O clamor do Rio Uruguai não é o único a ressoar; junta-se a ele o som, quase obsceno, das verbas despejadas em nome da “comemoração”.
Assistimos à insólita cena: enquanto o Brasil e a América Platina debatem-se na escassez de recursos vitais para saúde, educação e infraestrutura, eis que se abre uma verdadeira torneira de dinheiro sobre as ruínas, os projetos de luzes e a pompa dos eventos.
É a gastança desenfreada, um luxo histórico que se permite maquiar a tragédia com o fausto de um aniversário.
Mas o mármore polido e a chuva de verbas não podem comprar o silêncio.
A verdadeira dívida que temos com este tempo não é contábil; é moral.
O custo da aculturação, o peso da submissão imposta e o preço do etnocídio não se pagam com cerimônias grandiosas.
O dinheiro gasto hoje é apenas uma cortina de fumaça que tenta disfarçar a tragédia da fé usada como chicote.
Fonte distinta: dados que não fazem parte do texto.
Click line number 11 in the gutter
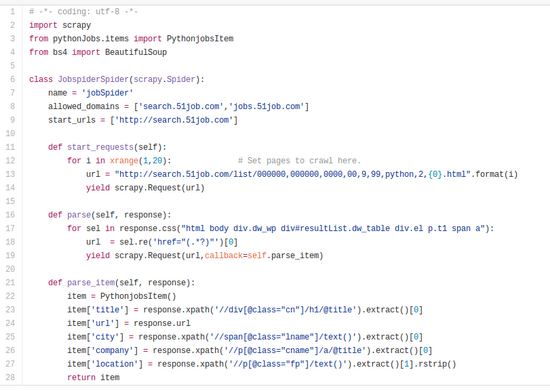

A história que precisa ser recontada, e que o dinheiro jamais poderá apagar, é a do indígena que teve seu mundo desmantelado, sua espiritualidade profanada e sua liberdade aprisionada em nome de uma salvação europeia.
Não há evento, simpósio ou verba de incentivo que substitua o que é urgente, o que é digno.
O verdadeiro investimento, a única ação que pode inaugurar uma era de reparação histórica após quatro séculos de silêncio complacente, não é a gastança em comemorações.
É a humildade, a descida do pedestal da história e o ato solene de pedir perdão.
Que o dinheiro pare de chover sobre a pedra fria.
O único projeto de reparação que o Rio Uruguai espera é o reconhecimento honesto e o pedido de desculpas aos povos originários pela violência da cruz e da colonização.
Esta, sim, é a moeda da justiça que nos falta pagar.